Every entry must be transcribed exactly. Pictures are not part of the copy.
Segment Start: The records
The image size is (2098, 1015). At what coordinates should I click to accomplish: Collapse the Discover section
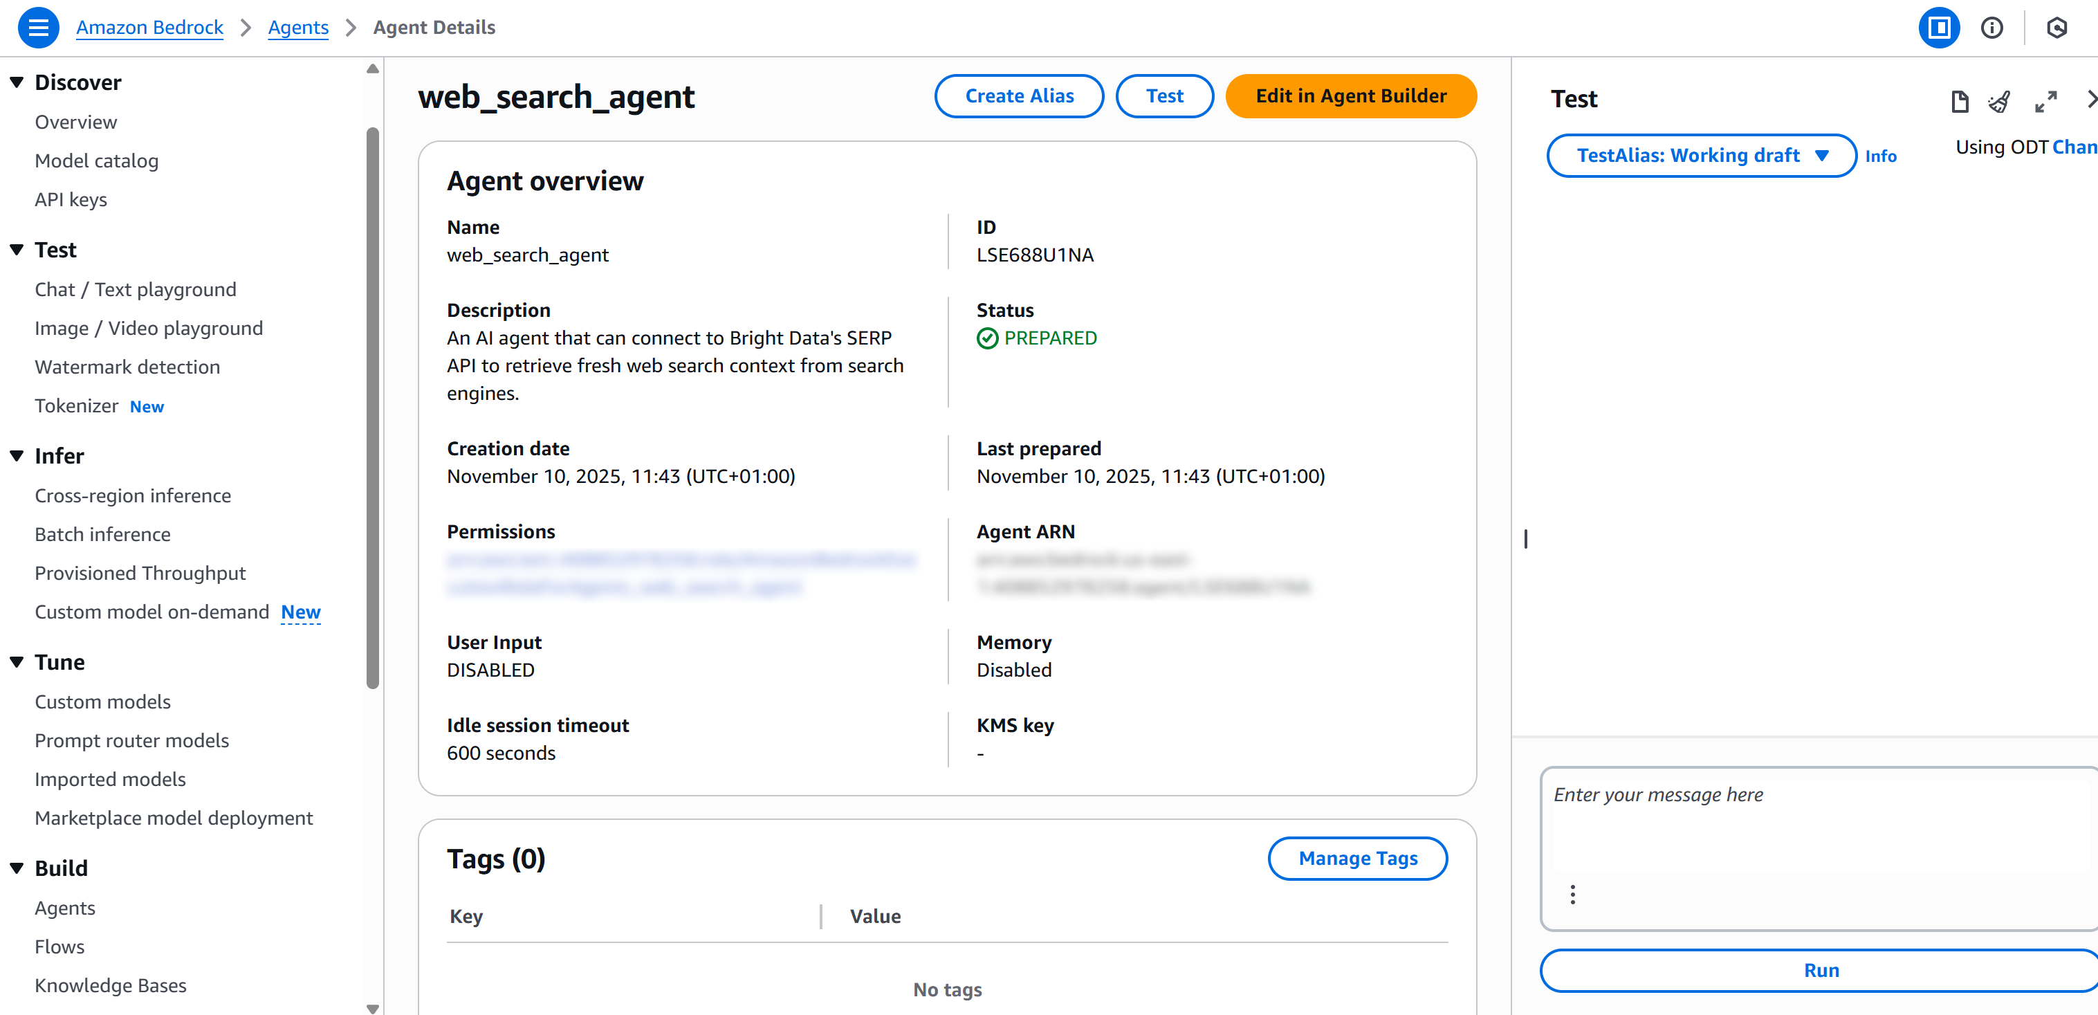[x=17, y=81]
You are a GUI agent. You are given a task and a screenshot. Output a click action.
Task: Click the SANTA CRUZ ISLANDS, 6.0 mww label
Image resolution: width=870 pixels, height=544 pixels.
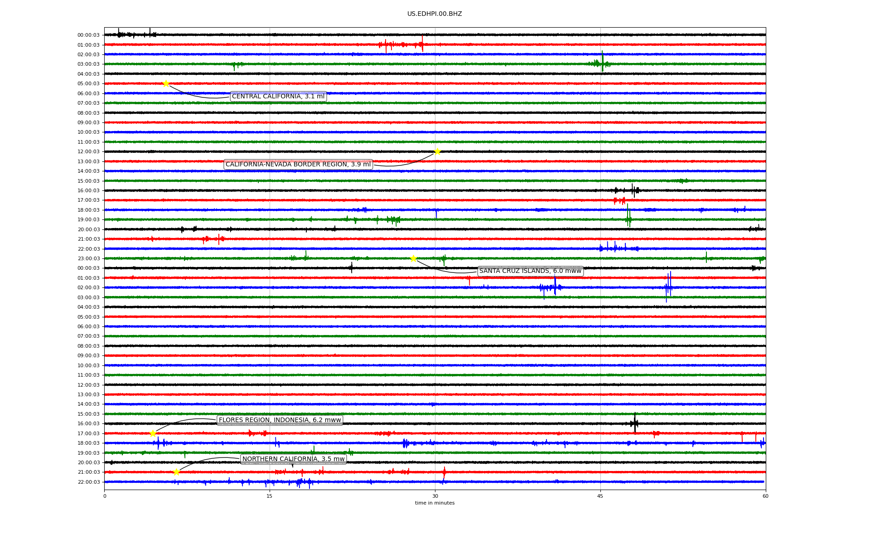[x=530, y=271]
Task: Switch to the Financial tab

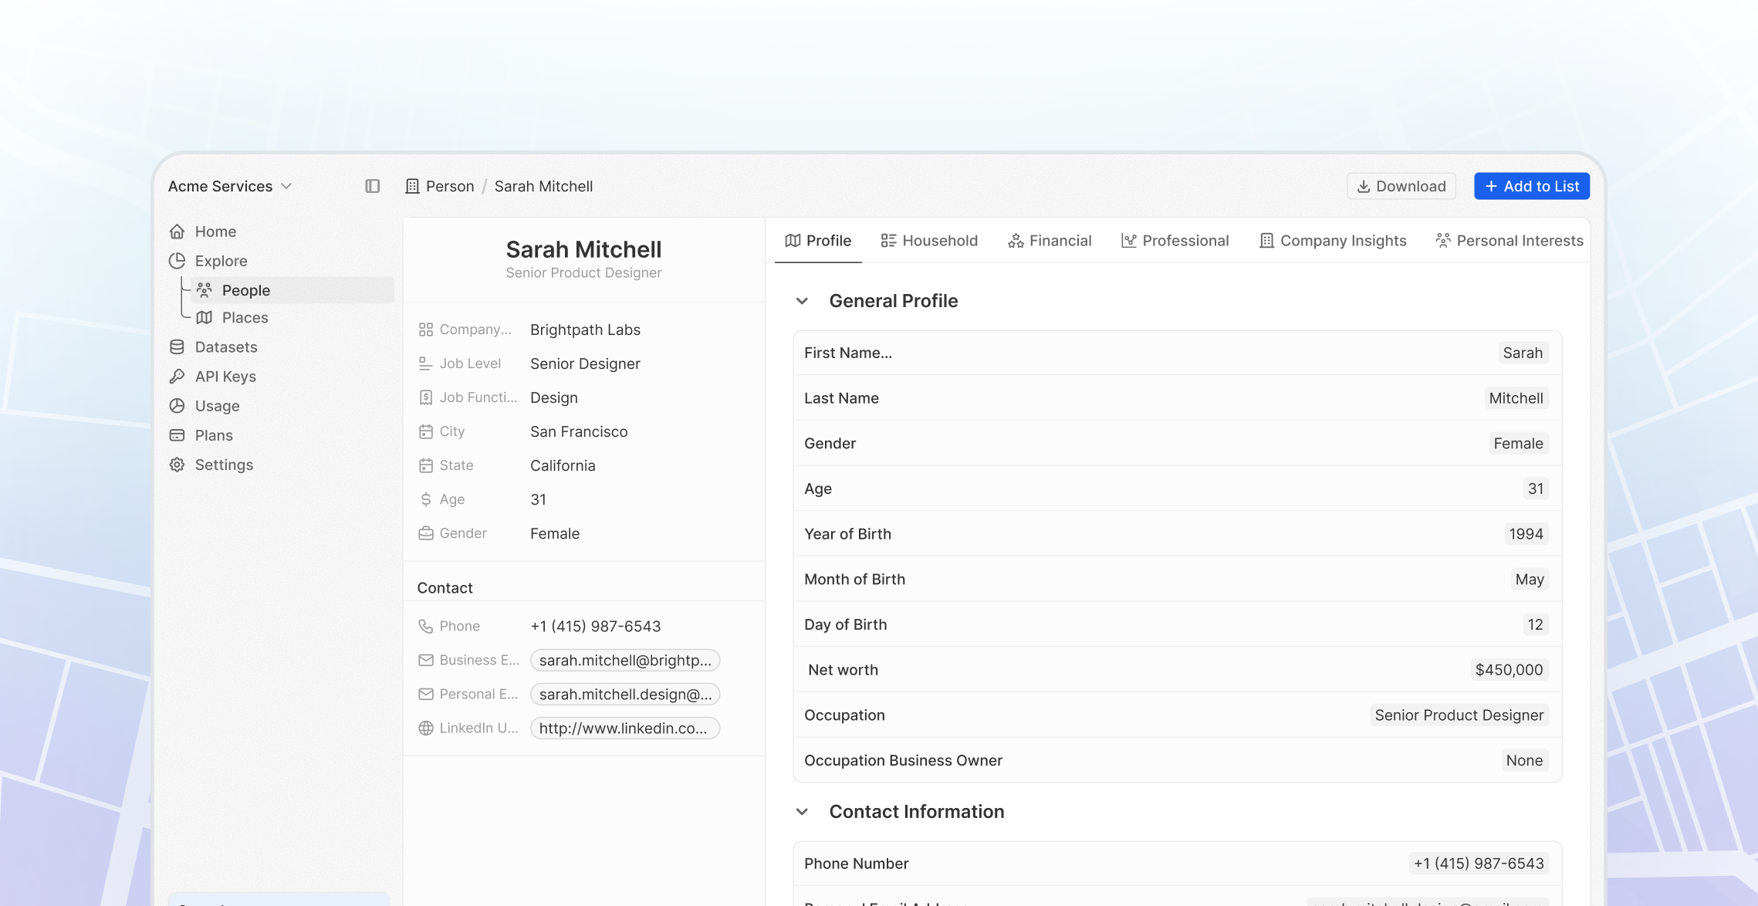Action: click(1050, 241)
Segment End: The records
Answer space =
The image size is (2098, 1015). At what coordinates should I click to accomplish: Collapse the Discover section
[x=17, y=81]
You are a GUI agent. You are given a task and a screenshot. Output a click action.
Task: Click the SANTA CRUZ ISLANDS, 6.0 mww label
Image resolution: width=870 pixels, height=544 pixels.
[x=530, y=271]
Task: Switch to the Financial tab

Action: click(1050, 241)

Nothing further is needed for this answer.